EXTRAIT CHOISI:
--

[ʃaskuzɛ̃] (n. m. VIN.)
Le gros rouge qui tâche, la piquette du père Lardet, le pinard à Jojo, le picrate qui nettoie, voici le chasse-cousin.
Autant dire que le cousin en question devait être un sacré client pour ne mériter que l’obole d’un coup de rouge plus propre au dernier des vinaigres qu’à trinquer à la vie à la mort. Parce que le chasse-cousin pique et refoule, parce qu’il est encore plus efficace qu’un bon vieux coup de fusil, il boutera le malvenu hors d’ici et fera passer son chemin au convive qui s’improvise trop souvent. D’où son appellation, vous l’aviez bien compris.
L’identification du chasse-cousin ne demande guère de connaissances œunologiques : sa prise en bouche renseigne immédiatement le plus réticent à l’art dégustatif. Acide comme un fruit encore vert, il hérisse les muqueuses dans l’instant. Son caractère âpre et astringent est sa qualité première : il fera fuir l’importun. Si toutefois il vous était servi, apprenez donc que vous faites partie de la catégorie.
On notera plusieurs déclinaisons modernes du chasse-cousin : le Mon-Chéri, vulgaire enrobage de chocolat noir fourré d’une cerise confite et de liqueur du même fruit, le cake thon-olives-roquefort-camembert, ou encore le mousseux méthode champenoise.

--

CONSIGNE: Recopiez intégralement le texte sur le chasse-cousin.

LIGNES AFFICHÉES:
--

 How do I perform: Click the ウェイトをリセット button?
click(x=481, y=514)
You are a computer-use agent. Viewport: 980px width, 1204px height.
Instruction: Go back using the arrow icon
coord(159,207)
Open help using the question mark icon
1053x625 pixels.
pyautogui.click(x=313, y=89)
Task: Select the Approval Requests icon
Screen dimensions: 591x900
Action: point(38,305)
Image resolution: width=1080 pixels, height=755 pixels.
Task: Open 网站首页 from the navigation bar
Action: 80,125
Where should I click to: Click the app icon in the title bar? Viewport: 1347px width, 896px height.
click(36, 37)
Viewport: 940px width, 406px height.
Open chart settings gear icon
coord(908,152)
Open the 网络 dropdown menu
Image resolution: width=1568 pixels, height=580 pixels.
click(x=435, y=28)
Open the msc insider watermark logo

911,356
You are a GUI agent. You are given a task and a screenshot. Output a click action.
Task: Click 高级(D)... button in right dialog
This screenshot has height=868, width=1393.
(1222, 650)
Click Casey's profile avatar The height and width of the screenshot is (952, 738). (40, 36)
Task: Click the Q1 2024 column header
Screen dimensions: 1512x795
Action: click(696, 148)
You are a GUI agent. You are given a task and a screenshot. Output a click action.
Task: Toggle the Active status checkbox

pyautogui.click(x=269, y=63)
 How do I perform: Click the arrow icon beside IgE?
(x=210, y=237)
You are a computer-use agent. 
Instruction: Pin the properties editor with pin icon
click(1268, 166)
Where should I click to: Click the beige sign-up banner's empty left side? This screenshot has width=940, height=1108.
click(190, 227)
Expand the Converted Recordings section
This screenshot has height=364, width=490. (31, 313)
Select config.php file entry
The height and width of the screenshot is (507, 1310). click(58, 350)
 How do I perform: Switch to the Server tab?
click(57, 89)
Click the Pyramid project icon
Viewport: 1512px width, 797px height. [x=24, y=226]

--

PRODUCTION ATTENDUE:
[ʃaskuzɛ̃] (n. m. VIN.)
Le gros rouge qui tâche, la piquette du père Lardet, le pinard à Jojo, le picrate qui nettoie, voici le chasse-cousin.
Autant dire que le cousin en question devait être un sacré client pour ne mériter que l’obole d’un coup de rouge plus propre au dernier des vinaigres qu’à trinquer à la vie à la mort. Parce que le chasse-cousin pique et refoule, parce qu’il est encore plus efficace qu’un bon vieux coup de fusil, il boutera le malvenu hors d’ici et fera passer son chemin au convive qui s’improvise trop souvent. D’où son appellation, vous l’aviez bien compris.
L’identification du chasse-cousin ne demande guère de connaissances œunologiques : sa prise en bouche renseigne immédiatement le plus réticent à l’art dégustatif. Acide comme un fruit encore vert, il hérisse les muqueuses dans l’instant. Son caractère âpre et astringent est sa qualité première : il fera fuir l’importun. Si toutefois il vous était servi, apprenez donc que vous faites partie de la catégorie.
On notera plusieurs déclinaisons modernes du chasse-cousin : le Mon-Chéri, vulgaire enrobage de chocolat noir fourré d’une cerise confite et de liqueur du même fruit, le cake thon-olives-roquefort-camembert, ou encore le mousseux méthode champenoise.